Ini Produsen Migas Terbesar di Indonesia, Pertamina Hanya Di Urutan Ketiga
Jumat, 12 Juli 2019, 10:32 WIBBisnisnews.id-- Satuan Kerja Khusus (SKK) Migas bersama kontraktor kontrak kerja sama (KKKS) Migas berupaya melaksanakan program pengembangan yang berkelanjutan dan melaksanakan eksplorasi untuk menemukan cadangan migas baru di Tanah Air.
Kepala Biro Komunikasi, Layanan Informasi Publik, dan Kerja Sama Kementerian ESDM Agung Pribadi mengatakan, hingga semester 1 2019, 75% lifting minyak nasional disumbang oleh lima KKKS besar di Indonesia.
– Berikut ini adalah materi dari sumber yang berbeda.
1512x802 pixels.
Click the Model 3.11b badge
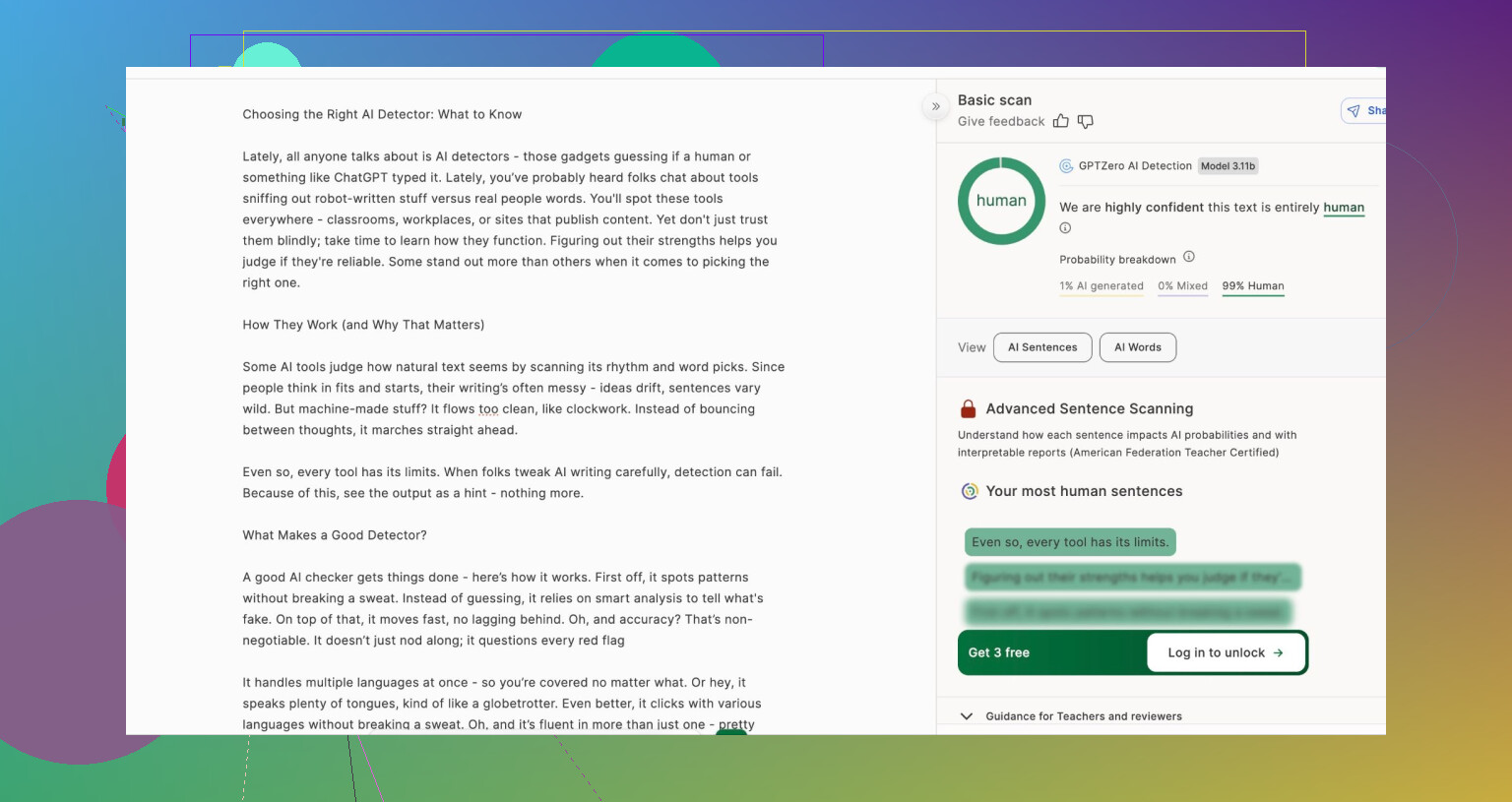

Produsen minyak dan gas terbesar di Tanah Air ternyata bukan Pertamina. BUMN Migas itu hanya bertengger di urutan ketiga, baik untuk sektor minyak dan gas.
Baca Juga
Lebih lanjutnya, Agung menjelaskan, prousen migas terbesar di Indonesia dikuasai lima perusahaan besar dunia. Mereka itu rincian sebagai berikut CPI 194 ribu barels oil per day (bopd), disusul EMCL 220 ribu bopd.
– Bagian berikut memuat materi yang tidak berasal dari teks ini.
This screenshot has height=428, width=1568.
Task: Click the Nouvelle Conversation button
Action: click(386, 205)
Pertamina EP diurutan ketiga dengan produksi 80 ribu bopd. Selanjutnya, PHM 37 ribu bopd dan PHE OSES : 29 ribu bopd
Sementara 65% dari total lifting gas nasional disumbang oleh KKKS berikut BP Tangguh sebesar 971 mmscfd (174 ribu boepd), COPHI Grissik 827 mmscfd (148 ribu boepd).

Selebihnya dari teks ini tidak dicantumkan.